I bought a Jordan Series Drogue from Series Drogue in Melbourne. The proprietor, Bryan Glover, sails
a Swanson 28, and reckons the series drogue is ideal for the cruising family
of swansons, though he might be a bit biased.
For the series drogue, the attachment points for the bridle are crucial. In terms of spacing, and strength. Working from notes from Jordan and from Glover, it seems in a worst case scenario, that the individual arms of the bridle on a Swanson 42 could be subject to a load of 9 tonnes. Deck
cleats and mainsheet winches are not up to that sort of load. The recommendation is for purpose built plates on the hull
, fastened similarily to chain plates, but running horizontally.
I don't know if your SeaBrake would generate the same sort of load as a series drogue.
In Banjo's case I fashioned the attachment points as follows. The gunwales are about 38mm thick, solid glass; there are scuppers just fore and aft of the chainplates; so I fashioned a bridle to go round all that (actually, Glover made it up for me, out of 27mm nylon braid). I consulted extensively on this attachment point, including the builder
of Banjo, and there is no doubt it is strong enough. However, I am not happy with it...too much sweep over the stern. But it also gives me a strong point if I ever need to be towed. At some stage I will put plates on, as per recommendation.
I have trialled the series drogue, deploying it in 25knots, and retrieving it the next day in 12-15 knots. Even in that light wind, retrieval was hard. Don't under estimate the forces at work.

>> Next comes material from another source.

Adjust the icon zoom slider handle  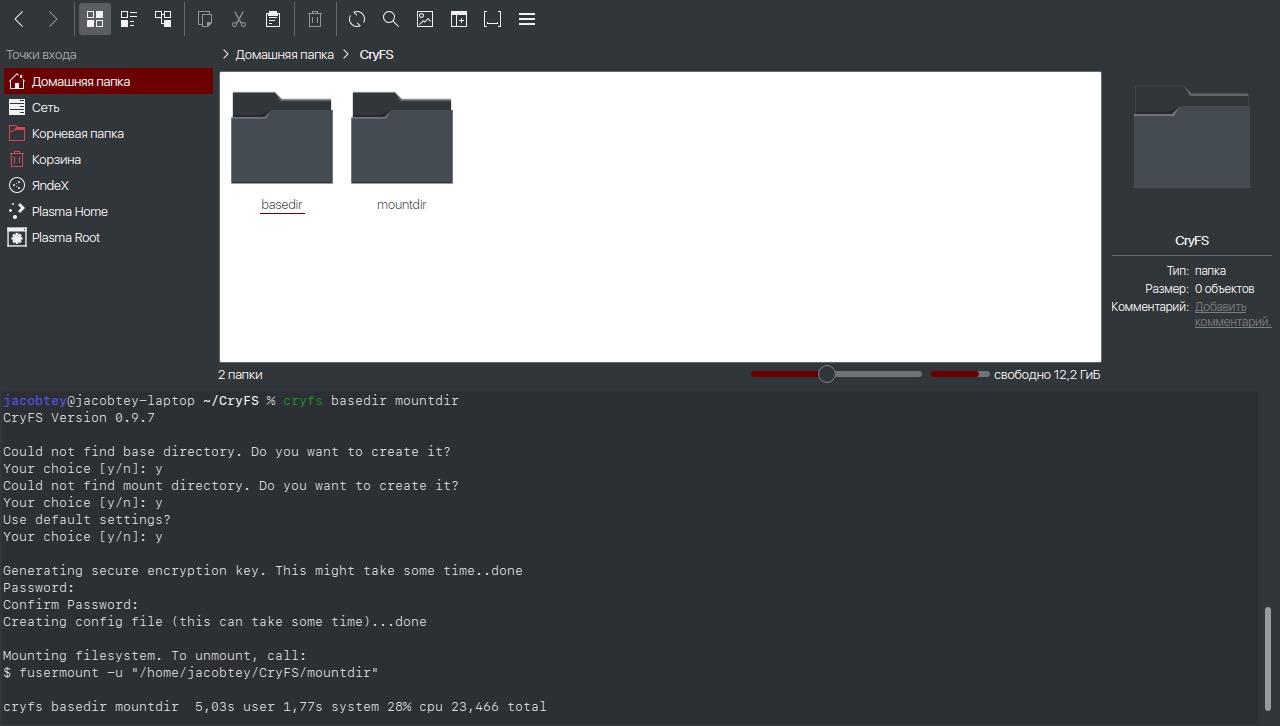pos(827,374)
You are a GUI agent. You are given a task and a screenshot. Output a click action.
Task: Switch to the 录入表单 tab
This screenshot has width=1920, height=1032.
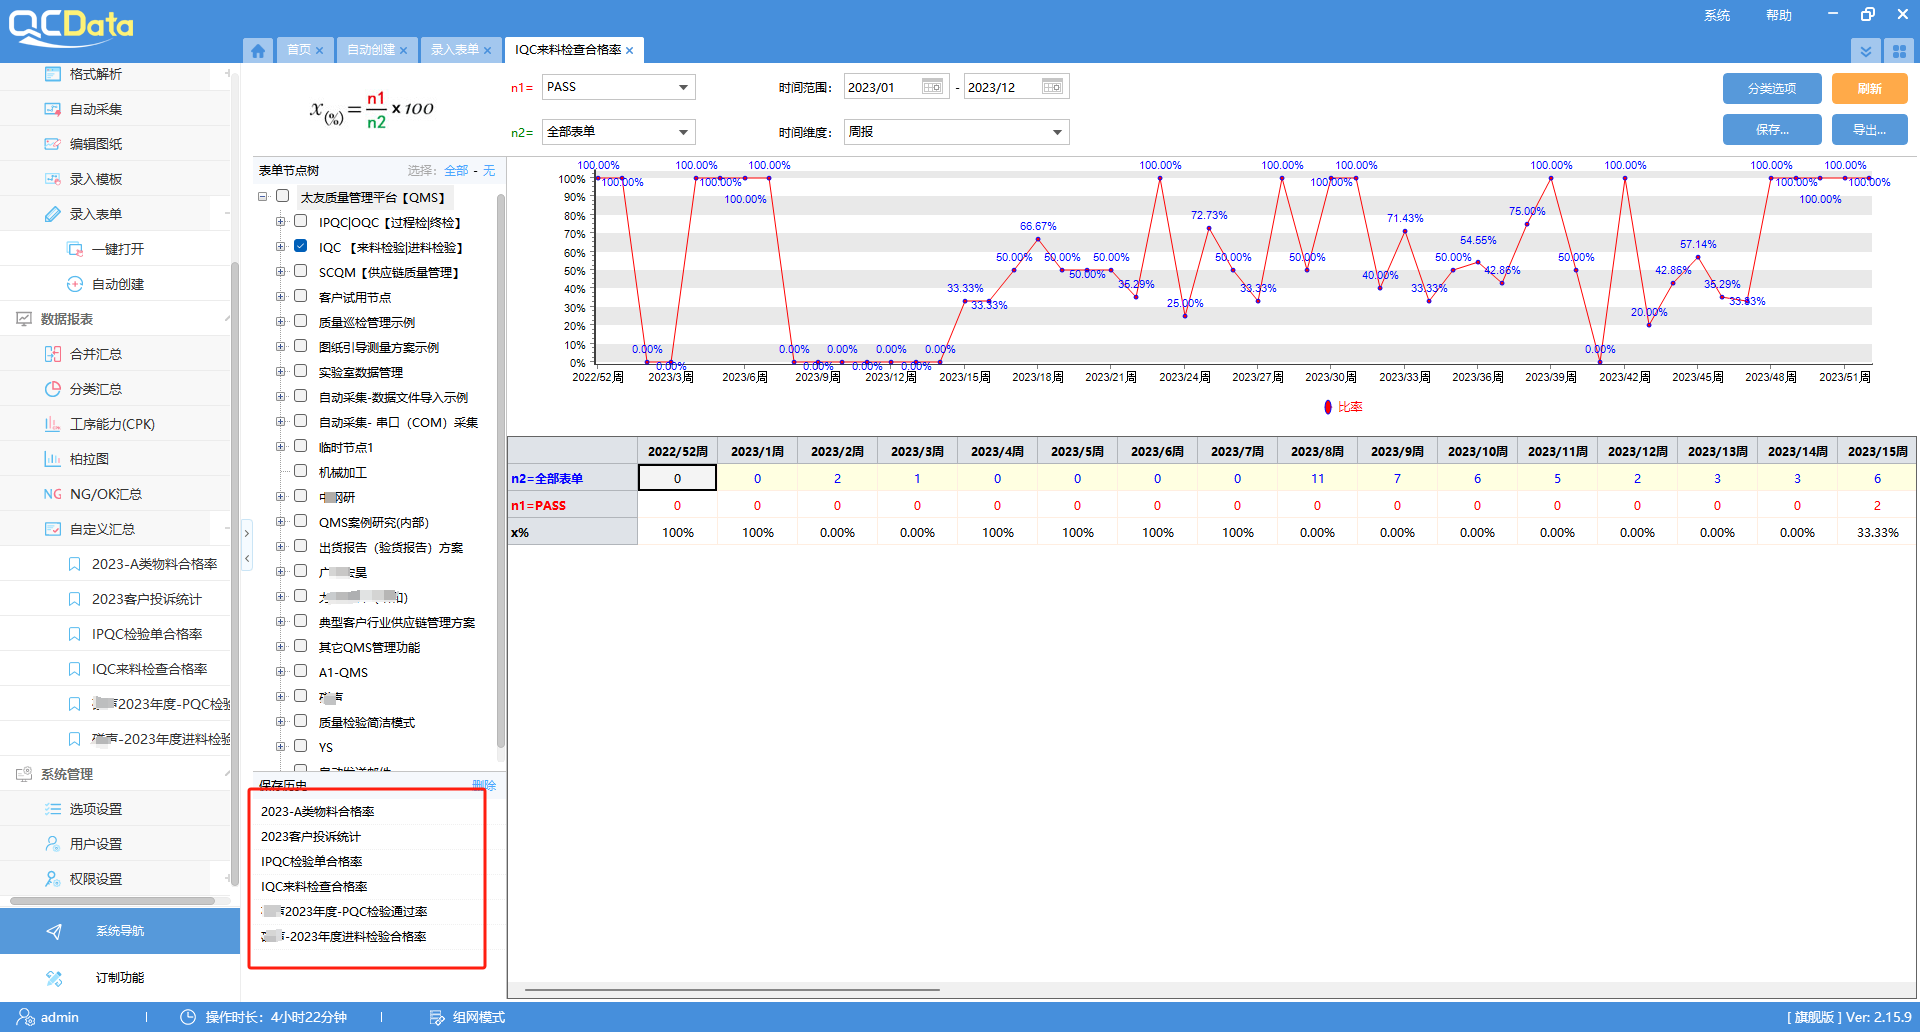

I would counsel against deploying your SeaBrake from the bow, especially as I get the feeling that it is meant to slow you down, rather than stop the boat completely. There is extensive discussion on this in the literature.
While my faith is in the series drogue, I also have recently bought a Para-Tech sea anchor
(made in Melbourne). It is meant to be deployed from the bow and to stop the boat completely. No experience with it yet, only bought it because it was so cheap
Don't know if this helps you any. BTW, I would suspect that the 12mm poly line is for retrieval??
I would strongly suggest getting onto SeaBrake for instructions, load factors, etc.